Caveiras, formas geométricas, cartoons, letras estilizadas, realismo… Limite não existe para os artistas que dominam os pincéis e os jets. E, se não há barreiras para a criatividade, elas também não existem quando se trata de superar desafios em busca da parede perfeita. Mesmo que ela esteja a 40 metros de altura. Que o diga o arquiteto, urbanista e, claro, grafiteiro Miguel Fernandes, o Sereno (@mig_sereno), de 38 anos. Sua mais recente criação foi um paredão de 34m x 6m na esquina da Avenida Nossa Senhora de Copacabana com a Rua Figueiredo de Magalhães.

— Poucas pessoas tiveram oportunidade de pegar um prédio tão alto num lugar de tanto destaque. Foi uma experiência maravilhosa pintar com o privilégio de poder apreciar o Rio do alto — conta Sereno, que foi convidado pelo síndico do prédio para dar vida ao paredão.

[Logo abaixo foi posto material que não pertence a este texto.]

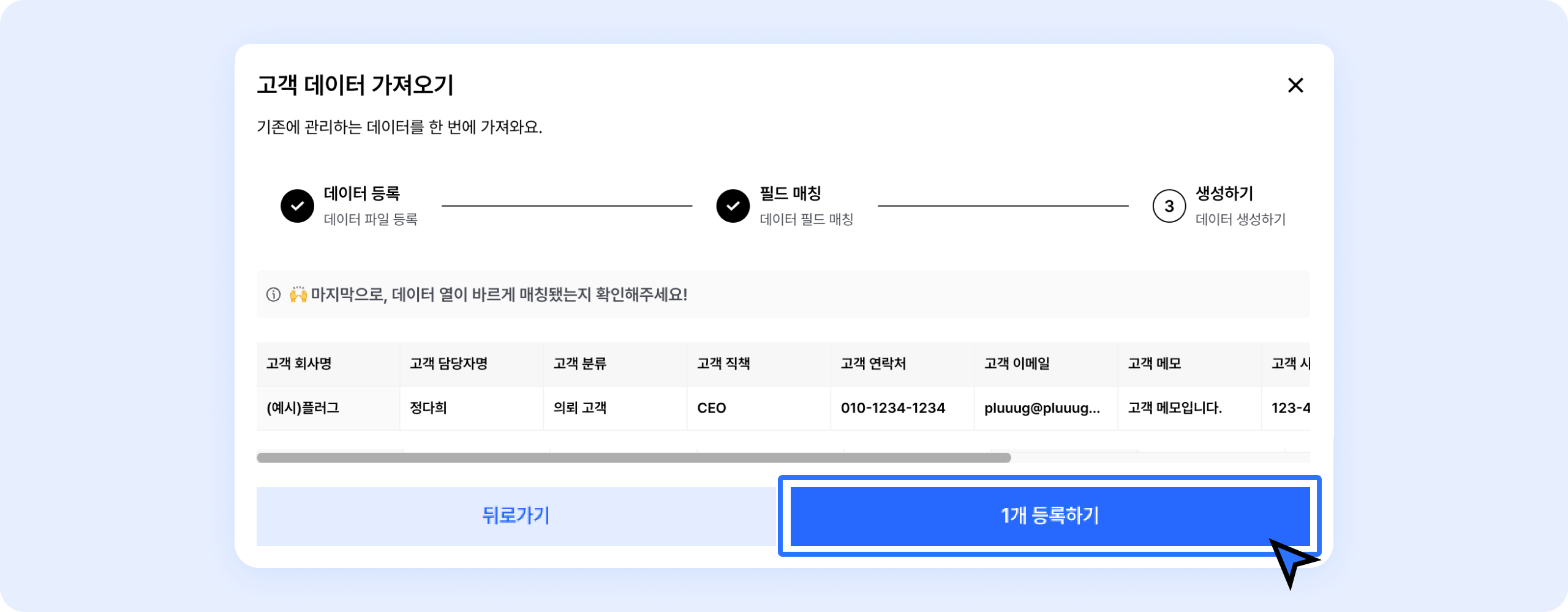Select the 고객 담당자명 column header

tap(448, 364)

Para Sereno, o grafite tem um papel urbanístico importante, carregando a missão de revitalizar espaços através da arte.

— Muitas vezes o grafite transforma o ambiente ao seu redor. É o síndico que melhora a iluminação para valorizar a pintura. Ou o dono de uma loja próxima que passa a zelar mais pelo local depois que o grafite ficou pronto — conta ele, que, entre outros trabalhos, pintou o tapume do Cine Leblon e está finalizando uma Frida Kahlo na esquina das ruas Francisco Sá e Raul Pompéia, também em Copacabana.

E quem pensa que só os homens dominam os grafites na cidade está enganado. As mulheres vêm ganhando espaço na street art. Como a ilustradora e artista plástica Dolores Marques (@esosdesign), de 31 anos.

— Comecei a desenhar numa folha de papel com uma lapiseira 0.5mm. Depois, passei para as telas e fui buscando espaços cada vez maiores. Vi que o céu é o limite. Com o grafite, o seu braço é um compasso e seu corpo, uma régua — conta ela, que tem como grande fonte de inspiração o Cosme, um vira-latas de dois anos, sua outra paixão.

Em 2014, o então prefeito do Rio, Eduardo Paes, promulgou uma lei que permitia a prática do grafite em locais como postes, colunas e muros (desde que estes não fossem patrimônio histórico), paredes cegas, pistas de skate e tapumes de obras. Mas proibiu os desenhos em viadutos e fachadas de imóveis públicos ou tombados onde tivesse sido aplicada tinta antipichação reparadora. Ele também instituiu 27 de março como o dia municipal do grafite. O prefeito Marcelo Crivella mantém postura semelhante à de seu antecessor.

O trabalho do grafiteiro Phellipe Dávila, o Remela (@remelattk), mostra o quanto sua arte pode ser versátil. Do alto de seus 14 anos dedicados às tintas, ele conta que já pintou nas ruas, em comunidades, restaurantes e academias. Assinou também o grafite da Famous Burguer, de José Aldo, campeão de UFC.

— O grafite é uma ferramenta decorativa. É maravilhoso que as pessoas o estejam valorizando cada vez mais — diz Remela.

De olho nas tendências quando o assunto é grafite, Remela já fez trabalhos com estêncil e apostou nas chamadas “bombs”, aquelas letras gordinhas e mais desenhadas, com efeitos e detalhes característicos do grafite.

— Hoje estou numa pegada mais cartoon, que tem agradado muito nas ruas. No Rio é assim, quanto mais colorido e alegre, melhor — diz ele, que tem grafites espalhados no Flamengo e no Catete.